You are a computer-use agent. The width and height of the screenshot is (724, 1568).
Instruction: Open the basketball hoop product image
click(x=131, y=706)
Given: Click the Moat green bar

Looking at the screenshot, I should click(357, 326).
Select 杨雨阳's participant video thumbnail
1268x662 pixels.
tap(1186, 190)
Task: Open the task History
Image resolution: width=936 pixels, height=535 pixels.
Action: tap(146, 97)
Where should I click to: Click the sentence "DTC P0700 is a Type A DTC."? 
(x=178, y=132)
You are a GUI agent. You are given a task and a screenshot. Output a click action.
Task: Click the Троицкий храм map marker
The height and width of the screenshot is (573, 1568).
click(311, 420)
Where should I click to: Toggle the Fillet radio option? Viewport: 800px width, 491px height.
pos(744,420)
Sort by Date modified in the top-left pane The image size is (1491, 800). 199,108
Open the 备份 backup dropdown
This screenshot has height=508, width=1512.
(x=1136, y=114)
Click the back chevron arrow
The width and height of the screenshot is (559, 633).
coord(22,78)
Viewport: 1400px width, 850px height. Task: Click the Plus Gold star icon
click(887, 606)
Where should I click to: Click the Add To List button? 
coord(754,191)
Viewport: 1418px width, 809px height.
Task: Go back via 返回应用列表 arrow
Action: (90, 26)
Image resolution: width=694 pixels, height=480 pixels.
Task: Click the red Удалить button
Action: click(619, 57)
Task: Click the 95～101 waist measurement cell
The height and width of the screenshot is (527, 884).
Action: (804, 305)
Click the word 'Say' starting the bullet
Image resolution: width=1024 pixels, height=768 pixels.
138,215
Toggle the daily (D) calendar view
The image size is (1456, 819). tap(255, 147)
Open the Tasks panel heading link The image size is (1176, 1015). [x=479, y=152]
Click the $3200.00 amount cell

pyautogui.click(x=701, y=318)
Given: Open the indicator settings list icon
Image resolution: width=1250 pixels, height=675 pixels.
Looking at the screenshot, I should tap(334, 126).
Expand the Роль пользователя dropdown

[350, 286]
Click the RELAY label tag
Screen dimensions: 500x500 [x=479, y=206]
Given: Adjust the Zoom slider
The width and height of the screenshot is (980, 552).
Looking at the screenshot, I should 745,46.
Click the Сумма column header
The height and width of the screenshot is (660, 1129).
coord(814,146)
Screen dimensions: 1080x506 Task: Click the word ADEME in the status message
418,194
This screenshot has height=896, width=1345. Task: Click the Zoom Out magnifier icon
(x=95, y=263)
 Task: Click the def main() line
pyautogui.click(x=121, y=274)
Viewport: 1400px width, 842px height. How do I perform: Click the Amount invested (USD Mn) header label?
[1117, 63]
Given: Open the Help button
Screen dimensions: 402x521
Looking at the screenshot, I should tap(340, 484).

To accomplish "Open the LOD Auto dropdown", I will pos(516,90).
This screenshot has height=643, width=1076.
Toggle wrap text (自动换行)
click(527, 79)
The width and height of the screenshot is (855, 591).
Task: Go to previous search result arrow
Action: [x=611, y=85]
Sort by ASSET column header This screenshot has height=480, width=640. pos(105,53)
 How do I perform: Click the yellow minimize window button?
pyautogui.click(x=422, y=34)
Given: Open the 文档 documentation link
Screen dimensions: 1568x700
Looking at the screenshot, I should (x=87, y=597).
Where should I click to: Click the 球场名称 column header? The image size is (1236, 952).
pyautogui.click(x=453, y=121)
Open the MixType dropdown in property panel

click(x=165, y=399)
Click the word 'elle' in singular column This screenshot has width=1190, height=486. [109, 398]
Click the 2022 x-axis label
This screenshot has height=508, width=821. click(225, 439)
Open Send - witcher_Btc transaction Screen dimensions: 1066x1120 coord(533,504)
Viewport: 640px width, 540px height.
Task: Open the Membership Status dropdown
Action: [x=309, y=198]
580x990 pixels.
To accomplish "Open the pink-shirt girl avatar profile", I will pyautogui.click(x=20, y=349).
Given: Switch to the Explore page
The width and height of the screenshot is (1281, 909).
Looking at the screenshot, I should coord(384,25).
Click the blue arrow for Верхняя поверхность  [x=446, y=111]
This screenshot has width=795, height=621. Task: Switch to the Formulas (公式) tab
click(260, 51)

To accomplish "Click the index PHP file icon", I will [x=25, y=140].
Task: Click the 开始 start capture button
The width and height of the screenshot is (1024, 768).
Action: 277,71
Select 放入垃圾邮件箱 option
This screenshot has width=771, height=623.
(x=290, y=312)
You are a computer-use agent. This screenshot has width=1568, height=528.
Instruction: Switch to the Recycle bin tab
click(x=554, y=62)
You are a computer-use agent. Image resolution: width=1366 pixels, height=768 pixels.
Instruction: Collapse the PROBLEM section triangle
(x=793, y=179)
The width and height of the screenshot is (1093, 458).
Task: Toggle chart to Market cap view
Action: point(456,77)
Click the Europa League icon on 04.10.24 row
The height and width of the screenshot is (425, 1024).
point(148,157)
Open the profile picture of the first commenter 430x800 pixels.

Description of the task: Where the string "will" occurs in a line of the listing, copy the line.

Answer section:
To accomplish "Open the LOD Auto dropdown", I will pos(516,90).
To accomplish "Open the pink-shirt girl avatar profile", I will pyautogui.click(x=20, y=349).
To accomplish "Click the index PHP file icon", I will [x=25, y=140].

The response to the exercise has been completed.